Image Source: flickrDanny Boyle was given a daunting responsibility: staging the first opening ceremony of a summer Olympics after Beijing in 2008 set a standard that seems unreachable in any other country. So he did the only thing he could do – change the whole tone and dynamic. He did it brilliantly, and with critical infusions of humor.
– The Queen and Bond. Greatness. Daniel Craig did a phenomenal job of being both Bond and Daniel Craig, playing the part tongue in cheek yet with Bond-ian style.
– Boyle’s most creative moment I thought was the inclusion of Rowan Atkinson on the Chariots of Fire sequence. You have no choice but to include Chariots of Fire in an opening ceremony for an Olympics in the UK, but it would be really hard to do in a non-clichéd and non-boring way. The silent comedy of Atkinson was the perfect device.
– I understand the U.N.’s reasons for referring to the country as the “Former Yugoslav Republic of Macedonia.” But can we at least let them walk in the parade of nations under the “M’s” rather than under “F’s?” Talk about confusing a crowd. And it does raise the question of where Prince would have marched in his “The Artist Formerly Known As” days if he had been in a parade of nations.
– I loved Maria Sharapova as the Russian flag bearer. What a contrast to Soviet times when the flag bearer would be some man-mountain like Vasily Alekseyev or Aleksandr Karelin.
– I also loved the choice of fencer Mariel Zagunis as the U.S. flag bearer. It’s a great concept to have the U.S. athletes themselves make the choice, and the athletes get it right. They always make the decision based on Olympian reasons, not pop culture reasons.
– You get the feeling that Bob Costas lives for the parade of nations, though he is at his best ad libbing rather than making the comments he has spent many months preparing.
– You rarely see the Secretary General of the U.N. blending in with 7 other flag bearers, but that’s exactly what Ban Ki-moon did, thereby signaling that the work of his fellow bearers of the Olympic flag is equal to his own. A wonderful show of humility (and on the same night that the Queen displayed her sense of humor).
– This was not the best deployment of Muhammad Ali. The stopping of the Olympic flag procession beside Ali was somewhat gratuitous. He had his Olympic coronation in Atlanta in 1996 – a remarkable Olympic moment. If Ali lighting the Olympic flame at the 1996 Atlanta Olympics was akin to the Thrilla in Manila, his appearance in these opening ceremonies was akin to the Drama in Bahama – his last fight against Trevor Berbick in 1981; a fight that never should have happened.
– Steve Redgrave was the right choice to be the last torchbearer, and I am okay with the person who actually lights the cauldron being a symbolic choice, as it was this year with the 7 aspiring athletes.

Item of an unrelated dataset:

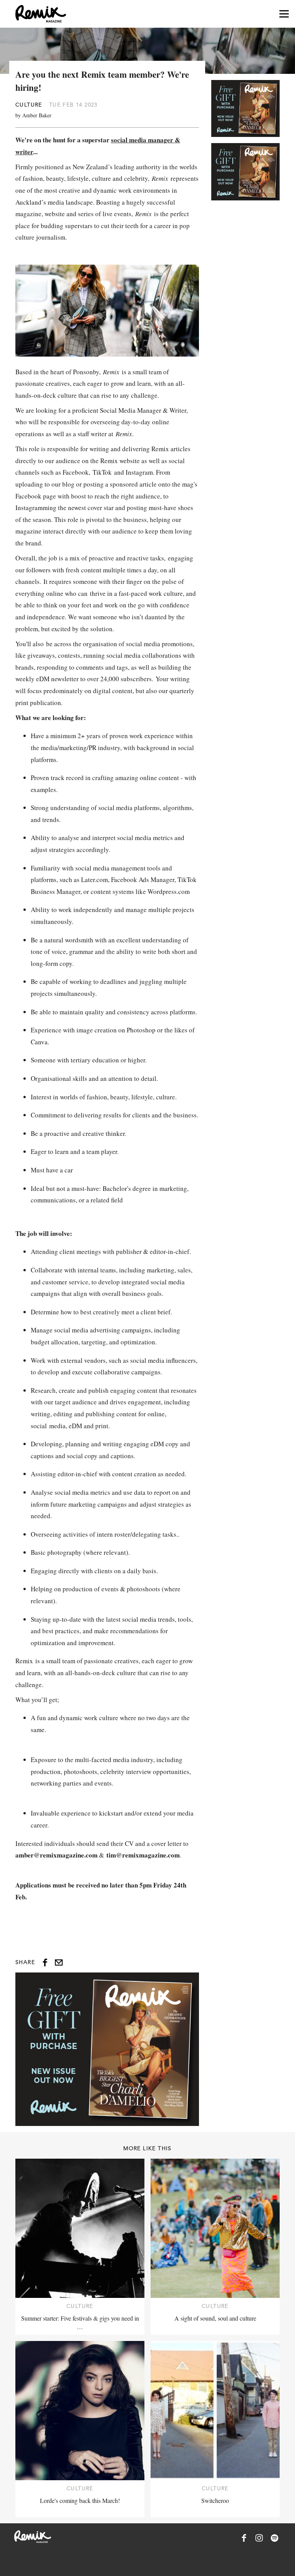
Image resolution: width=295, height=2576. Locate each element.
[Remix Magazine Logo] (40, 14)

There have been similar sorts of choices in years past, one of the most poignant being a French-Canadian teenager at the Montreal Olympics of 1976 by the name of Stephane Prefontaine, evoking memories of the American track star of the same name who died in a car accident the year before.
– When Redgrave entered the stadium, I could not imagine what person would light the flame who had more British Olympian credentials than he did, so I was prepared to be disappointed by the choice. I mean, how can you beat 5 gold medals in 5 successive Olympics? The only two persons who came to mind were Roger Bannister (who never won an Olympic medal) and Sebastian Coe himself, who is the Chairman if the London 2012 organizing committee. But I could not picture Lord Coe pulling a Dick Cheney. Cheney, of course, was selected by George W. Bush to head the selection committee for his Vice-Presidential nominee. And who was selected? Cheney. Glad LOCOG did not follow suit.
– Pink Floyd’s “Eclipse” blasting out through the stadium during the fireworks show was fantastic. I learned today that the noise supposedly kept awake Michael Phelps and other Olympians who did not participate in the opening ceremonies due to competition the next morning. But if there is one guy in the Olympic village who I would think might appreciate “Dark Side of the Moon” after midnight, it’s Michael Phelps.
– I hate to say it, but the day may have finally arrived when Paul McCartney is past his expiration date. A shaky start to “Hey Jude” and the whole thing seemed to be a comedown from the powerful “Eclipse” moments. It should have ended there.
But all in all, a remarkable, well conceived and well delivered kick-off to what I expect will be 16 more days of exhilarating moments.